The International Potato Tour (Международный картофельный тур) continues its deep dive into potato processing across Russia. This time we’re in Bryansk Oblast, in the town of Mglin. Here, a starch plant founded in 1932 survived shutdown in the 1990s, bankruptcy, and has effectively been reborn thanks to the Drobiazko family. Today the enterprise produces native potato starch and is preparing a line for modified starch—a step toward a new economics of higher value-added products.
Motto of the day on the plant floor is short and practical: “We’ll grind it all.”
“Farmers look at the appearance of the tuber, and we look inside,” the team stresses.
From “ground zero” to 400 t/day
In the 1990s several starch plants in the region sat idle: raw materials were scarce and equipment degraded. According to Andrey Arkadievich Drobiazko, receivership threatened to turn assets into scrap. The family took the risk: they restored buildings and utilities, re-installed critical units, and rebuilt the process chain.
Today the site runs two processing lines of 200 tons each (up to 400 t/day total). Full loading depends on logistics and seasonal raw-material availability, but the plant is technically ready to perform at a modern level.
How a “dirty flow” becomes white starch
The path from truck to bag of starch is a sequence of mechanical and hydraulic stages where both rugged hardware and precise control matter:
- Receiving & primary cleaning: rotary drums knock out soil and stones (incoming loads may contain up to ~50% impurities).

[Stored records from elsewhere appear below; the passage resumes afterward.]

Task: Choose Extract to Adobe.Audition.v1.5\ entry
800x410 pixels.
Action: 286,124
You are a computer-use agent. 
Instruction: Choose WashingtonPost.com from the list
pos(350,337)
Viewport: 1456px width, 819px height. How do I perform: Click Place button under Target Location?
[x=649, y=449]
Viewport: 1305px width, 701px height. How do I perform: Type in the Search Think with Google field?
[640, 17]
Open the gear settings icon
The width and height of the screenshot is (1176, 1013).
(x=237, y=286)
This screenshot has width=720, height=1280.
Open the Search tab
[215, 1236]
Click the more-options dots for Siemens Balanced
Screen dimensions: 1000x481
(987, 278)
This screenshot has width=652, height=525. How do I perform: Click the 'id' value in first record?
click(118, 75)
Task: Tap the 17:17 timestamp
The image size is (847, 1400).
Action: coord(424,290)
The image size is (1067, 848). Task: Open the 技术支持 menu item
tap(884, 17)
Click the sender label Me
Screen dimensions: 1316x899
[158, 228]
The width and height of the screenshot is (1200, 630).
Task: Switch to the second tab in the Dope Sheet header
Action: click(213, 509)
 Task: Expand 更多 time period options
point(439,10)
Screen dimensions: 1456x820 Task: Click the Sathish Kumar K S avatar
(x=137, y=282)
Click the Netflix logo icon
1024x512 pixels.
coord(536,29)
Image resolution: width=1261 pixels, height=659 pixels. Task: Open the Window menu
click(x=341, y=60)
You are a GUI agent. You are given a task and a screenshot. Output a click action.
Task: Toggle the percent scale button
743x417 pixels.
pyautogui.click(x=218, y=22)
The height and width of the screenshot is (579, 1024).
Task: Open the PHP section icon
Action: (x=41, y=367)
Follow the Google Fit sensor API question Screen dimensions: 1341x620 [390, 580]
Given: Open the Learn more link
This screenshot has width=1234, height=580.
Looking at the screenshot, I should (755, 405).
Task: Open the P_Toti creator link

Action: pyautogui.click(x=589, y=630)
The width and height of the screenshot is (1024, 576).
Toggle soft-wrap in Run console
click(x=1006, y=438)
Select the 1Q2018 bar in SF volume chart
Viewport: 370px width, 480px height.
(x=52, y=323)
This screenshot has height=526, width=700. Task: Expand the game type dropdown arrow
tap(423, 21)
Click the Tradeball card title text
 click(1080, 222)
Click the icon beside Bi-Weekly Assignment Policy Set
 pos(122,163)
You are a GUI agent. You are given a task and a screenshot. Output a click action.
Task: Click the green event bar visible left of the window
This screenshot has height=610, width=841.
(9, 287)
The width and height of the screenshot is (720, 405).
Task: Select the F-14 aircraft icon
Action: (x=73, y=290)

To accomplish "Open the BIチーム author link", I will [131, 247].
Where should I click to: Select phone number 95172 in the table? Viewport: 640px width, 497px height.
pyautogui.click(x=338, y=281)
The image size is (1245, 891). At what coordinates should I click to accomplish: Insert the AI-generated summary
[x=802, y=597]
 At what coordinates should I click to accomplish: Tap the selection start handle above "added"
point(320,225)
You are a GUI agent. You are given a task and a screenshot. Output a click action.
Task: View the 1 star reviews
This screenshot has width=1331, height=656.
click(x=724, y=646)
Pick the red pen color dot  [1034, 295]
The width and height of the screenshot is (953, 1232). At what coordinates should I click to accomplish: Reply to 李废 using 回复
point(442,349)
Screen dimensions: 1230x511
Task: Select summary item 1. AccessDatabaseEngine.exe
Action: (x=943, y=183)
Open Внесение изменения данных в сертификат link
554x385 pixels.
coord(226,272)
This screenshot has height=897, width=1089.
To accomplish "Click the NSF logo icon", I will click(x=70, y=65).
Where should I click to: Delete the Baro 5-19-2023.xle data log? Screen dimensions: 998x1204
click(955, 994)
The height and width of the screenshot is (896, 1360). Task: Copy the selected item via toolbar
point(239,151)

- Hydraulic feed & washing: water flow conveys the mass to washers; the team is proud of a robust “Soviet-era” washer—“as reliable as a Kalashnikov.”
- Pulping & multistage separation of fiber (pulp) and starch milk.
- “Starch traps” capture and return fines to minimize losses.
- Fine purification (refining) via microcyclones with density sensors and auto-recirculation to ≈38 °Bx (Brix); once density is reached, the stream advances to the next stage.
- Dewatering & drying yield saleable native starch.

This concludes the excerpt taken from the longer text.